__EXERCISE OBJECTIVE__
Please copy the material from the line containing "You are a computer-use" through the line containing "point(1136,160)", changing nothing except to offset every coordinate in the answers by -67. Leave the pictures out.

__DATA RECORDS__
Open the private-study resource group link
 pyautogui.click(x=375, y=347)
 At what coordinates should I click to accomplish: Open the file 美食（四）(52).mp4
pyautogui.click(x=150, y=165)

...

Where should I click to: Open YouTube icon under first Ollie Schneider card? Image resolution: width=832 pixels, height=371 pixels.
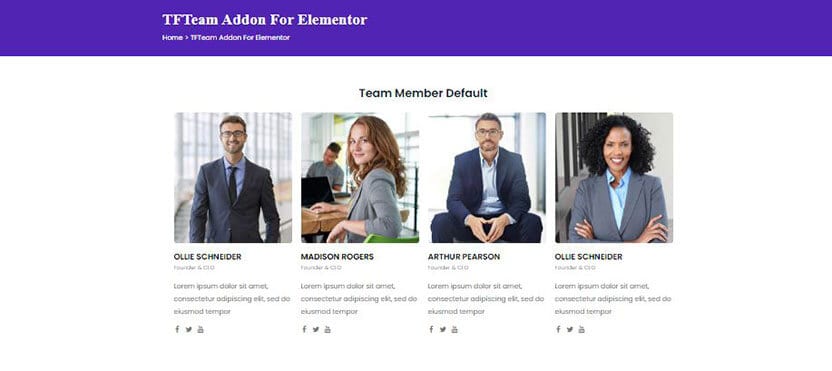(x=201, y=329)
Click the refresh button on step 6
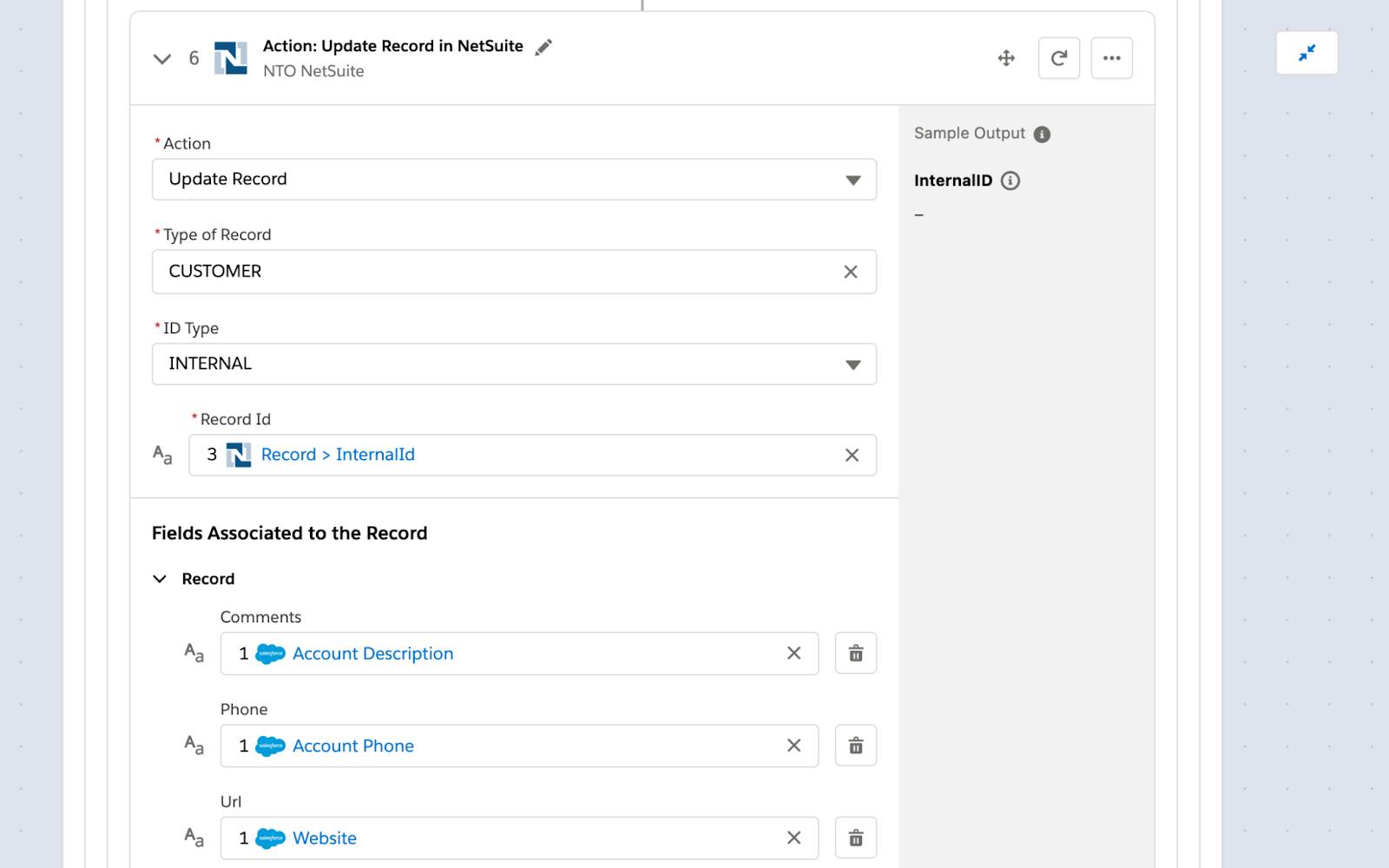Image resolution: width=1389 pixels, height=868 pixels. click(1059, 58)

--

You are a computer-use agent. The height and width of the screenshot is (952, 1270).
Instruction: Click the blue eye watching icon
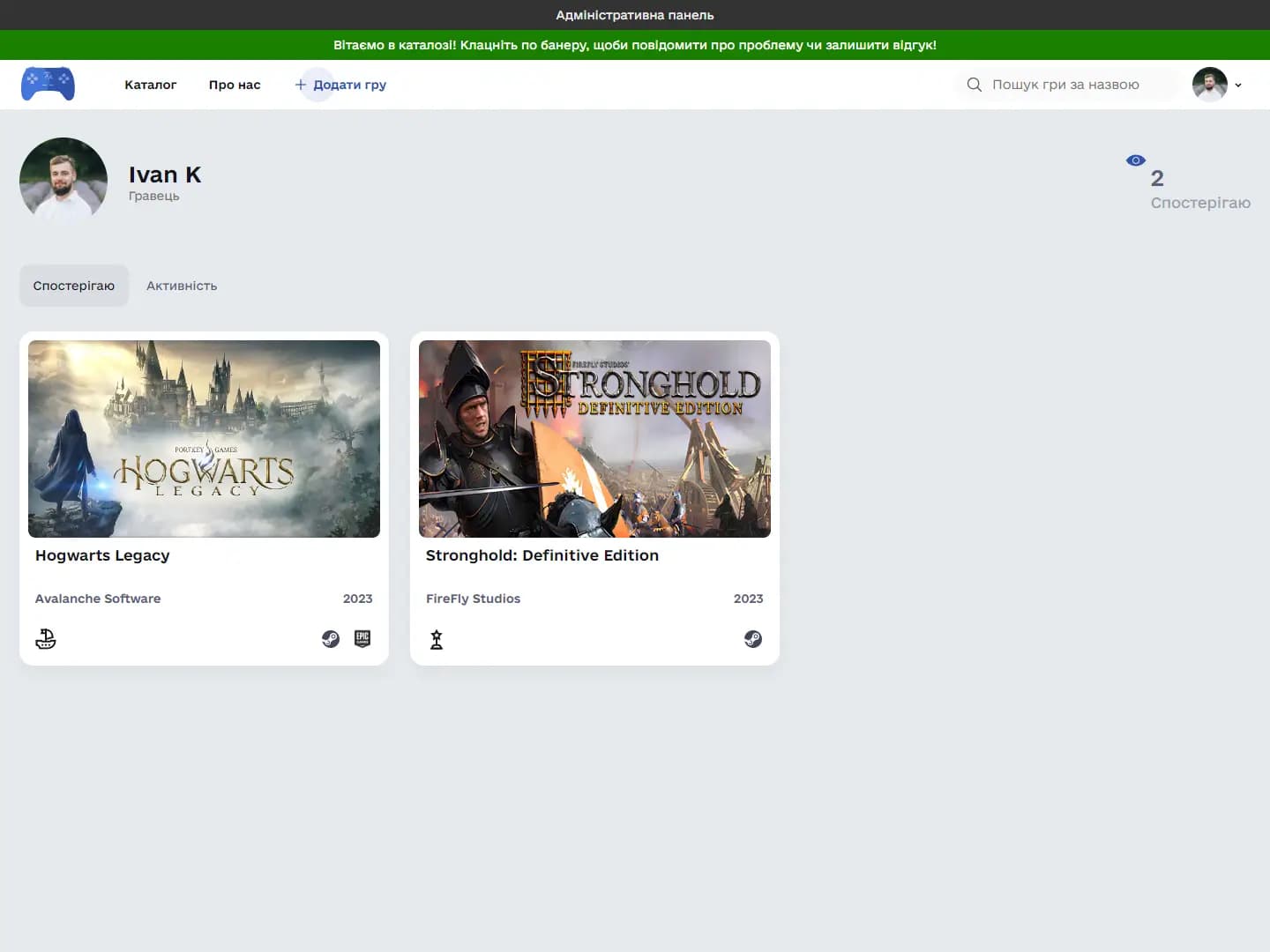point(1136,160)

__CORRECT RESPONSE__
You are a computer-use agent. The height and width of the screenshot is (952, 1270).
Instruction: Click the blue eye watching icon
point(1069,93)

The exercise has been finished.